Ya no me gusta el fútbol

Pues con la tradicional pitada al himno español y el Alavés vendiendo cara su piel ante el todopoderoso Barça, se acabó lo que se daba en materia balompédica en nuestros pagos. Este año ni nos queda el entretenimiento de los playoffs de segunda B, esa lotería que casi nunca toca por aquí. Les aseguro que no lo voy a echar de menos. Si algo constato de fin de temporada en fin de temporada es que mi apego por el fútbol va cuesta abajo en la rodada. De hecho, empieza a ser un misterio para mi que no se produzca una desbandada general entre el respetable al que no dejan de faltarle al respeto.

¿Será también porque la afición lo permite?

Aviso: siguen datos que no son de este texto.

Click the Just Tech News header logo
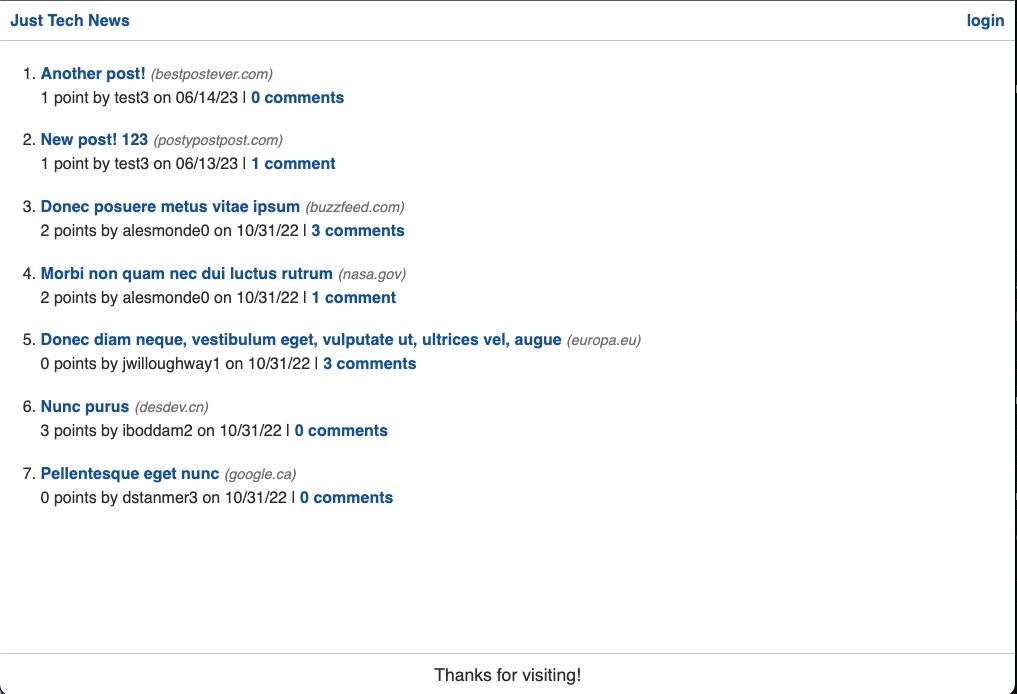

Diría que va por ahí, y no quisiera llegar al escalón superior, ese en que el hincha se convierte en cómplice. Cuando se compra sumisamente cada año la nueva camiseta a un precio mil veces por encima del de coste. O en el momento de tragar con el estrafalario baile de horarios y la no menos disparatada asignación de árbitros. O al perdonar, minimizar o incluso defender al ídolo local que fuera del campo tiene comportamientos deplorables.

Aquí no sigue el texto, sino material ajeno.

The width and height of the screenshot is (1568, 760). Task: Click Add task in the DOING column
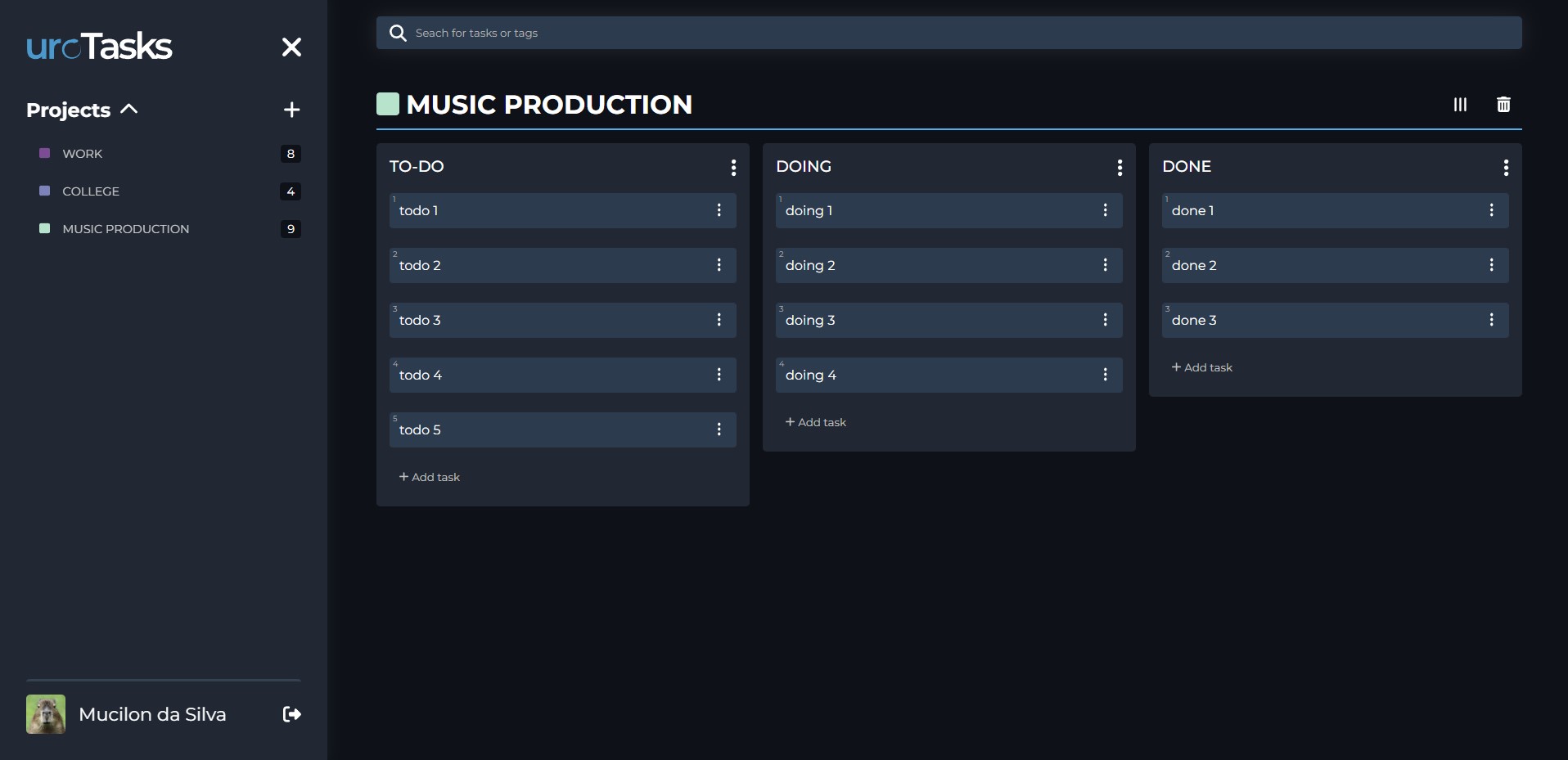click(816, 422)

Sí, también los que nos creemos diferentes. Qué indignación hirviente, qué rabia infinita, qué sentimiento de traición cuando uno de esos consentidos de la grada, que no es más que un profesional, acepta un cheque más gordo y cambia de colores. Menudo contraste con el momento en que se decide que el tipo en cuestión ha dejado de servir a la causa. Entonces, ahí se busque la vida, venga unos aplausos de trámite, cuatro elogios con sabor a pésame y una palmadita en la espalda. Diría Helenio Herrera que el fútbol es así. Pero no me gusta.

A propósito de Iker

Ni el Madrí ni la mayoría de sus mercenarios megamillonetis despiertan en mi la menor simpatía. Más bien al contrario: aunque va contra mis propias prédicas sobre la tolerancia y el buen rollo, deploro visceralmente casi todo lo que representa el merenguismo centralista obligatorio con que nos abucharan desayuno, comida, merienda y cena desde los medios del foro. Se salvan de mi inquina los miles de seguidores que lo son porque les sale del alma y algún verso suelto de la plantilla. Bueno, en este caso, se salvaban, porque las dos excepciones han sido convenientemente laminadas de un tiempo acá. Primero le dieron la patada a un señor llamado Carlo Ancelotti, y tras culminar una humillación modelo Merkel sobre Tsipras, se ha conseguido que Iker Casillas, objeto de estas líneas, huyera reptando por la puerta de atrás de la casa blanca.

A ver, entiéndanme. Me cuesta conmoverme ante las lágrimas de un tipo que tiene pasta para seis o siete vidas; ojalá fueran todas las desgracias como esa. Pero no puedo evitar sentir una puntita de solidaridad con el héroe pisoteado por los mismos que anteayer lo aclamaban. Este episodio es el retrato del Real Madrid en particular y del fútbol moderno en general. También, siento escribirlo, de nuestros equipos, supuestamente regidos por otras filosofías. Los afectos de las hinchadas son volátiles como el neón que ilumina los nombres de los ídolos. Las ovaciones a todo pulmón se tornan en crueles pitadas, y en el mismo viaje, la admiración eterna se vuelve frío desprecio, cuando no odio. Y para más recochineo, cuando anuncias que te vas, te ofrecen un homenaje.